Какие же верные люди были около него, совсем рядом, и уже вся армия была вручена этому неутомимому блестящему отчаянному генералу! – и зачем же было его отставлять – да в самые последние роковые дни – он и был генерал для тех самых дней – и возвращать больного, маловерного Алексеева? – из одного лишь неудобства отказать ему в его посту.
А – что ж было тёмного между ними? Ах, вот: Гурко, будучи в Петрограде, посещал Гучкова.
Не настоял послать крепкий гвардейский полк на стоянку в столицу? Но, воинственный генерал, он дорожил каждым полком на передовой. И Николай сам же нехотя на это поддавался, ему и самому это виделось как нарушение патриотического долга: отзывать гвардию в тыл в разгаре войны, стыдно.
И если Преображенский полк в февральские дни и стоял бы в Царском – разве государь посмел бы двинуть его на кровопролитие, русских против русских?…
Вспомнил, как великолепно Гурко провёл всю зимнюю конференцию союзников, как независимо! Никто не держался перед Николаем так дерзко – но и никто-никто-никто – не прислал после отречения такого верного письма.
Этого письма государь сжечь не мог.
ДОКУМЕНТЫ – 2813 марта
ГЕРМАНСКАЯ СТАВКА -
В МИНИСТЕРСТВО ИНОСТРАННЫХ ДЕЛ, Берлин.
Никаких возражений против проезда русских революционеров в групповом транспорте с надежным сопровождением.
13 марта
ГЕРМАНСКОЕ М.И.Д. -
ПОСЛУ РОМБЕРГУ, Берн
Шифровано
Групповой транспорт под военным наблюдением. Дата отъезда и список имен должны быть представлены за 4 дня. Возражения Генерального Штаба против отдельных лиц – маловероятны.
589
Витебск и Полоцк уже прямо были связаны с Петроградом, и с этих станций солдат в поездах ещё увеличилось, – да не командами по служебным командировкам, не возвратных отпускников – но каких-то самовольных поездчиков, это проявлялось в чём-то, и была ли у них всех станция назначения и знали ли они, куда ехали и зачем, – сомнительно. Теперь не стало им нужно брать билеты, шли в любой вагон, – отчего и не ехать?

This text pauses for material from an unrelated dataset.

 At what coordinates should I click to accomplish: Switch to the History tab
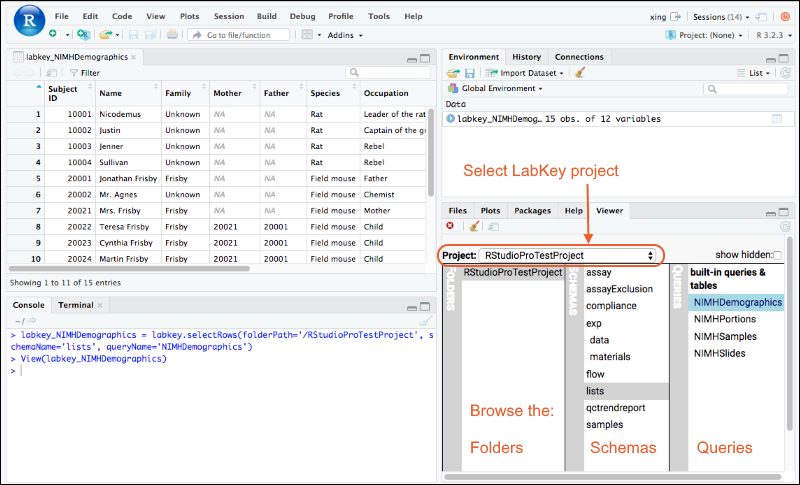pyautogui.click(x=526, y=57)
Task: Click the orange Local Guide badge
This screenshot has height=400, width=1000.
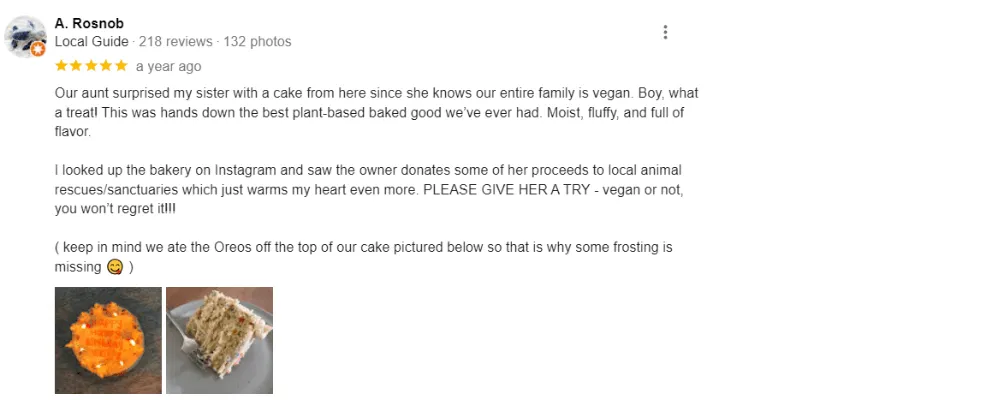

От Витебска увидел и понял Ярослав хуже: не те солдаты оскорбительны, кто расстёгнут, чести не отдаёт, курит или семячки лускает, – а кто перепоясан, да только офицерской шашкой и офицерским револьвером. Или ещё хуже: сверх шинели, как солдаты носят Георгия, прицепил себе офицерский орден Станислав с мечами, да накривь, с поболтом, – и таких два-три мелькнуло на пересадке в Полоцке.
Это всё приходилось грозно понять: сорвали с офицеров, не подарены же.
То он всё ехал и мучился от стыда, что не смеет заступиться за своих соседей по купе, мучился, но и понимал, что он один не может изменить сломившегося общего положения. И вспоминал, что эти все солдаты – сами не виноваты, что это – наши младшие братья, которым не так объяснили.
А вот – с холодком почувствовал и себя самого под угрозой.
А на станциях не только жандармов не стало – но и комендантских пунктов как будто.
И вот что на полоцком вокзале он заметил с удивлением: на такую увеличенную массу солдат стало офицеров совсем мало, куда меньше, чем их должно быть обычно: то ли не ехали вовсе, избегали, попрятались? То ли – представить нельзя – ехали, но переодевшись?…
Такого унижения для себя Ярослав бы не пережил.
На пересадке в Полоцке он сам поволок свой чемодан – но вдруг вывернулся невысокий веснушчатый скромный солдатик и сказал:
– Ваше благородие, вам ить неловко, дайть, я перенесу!
Солдатик оказался как из своей роты, совсем родной, не тронутый общим хамством. (Да и все такие, лишь бы им очнуться, напустили на них пьяного мороку!) Он же помог Ярославу и сесть на вилейский поездок.
Тут уже и все вагоны были 3-го и 4-го класса, но прежде – да три недели назад, когда Ярослав ехал в отпуск, – на отдельных вагонах была надпись – «офицерский». Теперь такой таблички он нигде не увидел.
В вагоне, куда попал Ярослав, было много народу, да все места заняты – и поперечные, и продольные, вдоль прохода, тут не разложишься, не ляжешь нигде, кроме верхних полок, а те уже захвачены солдатами и мужиками, – но лежать и не предстояло, через несколько часов надо было слезать на пересадку.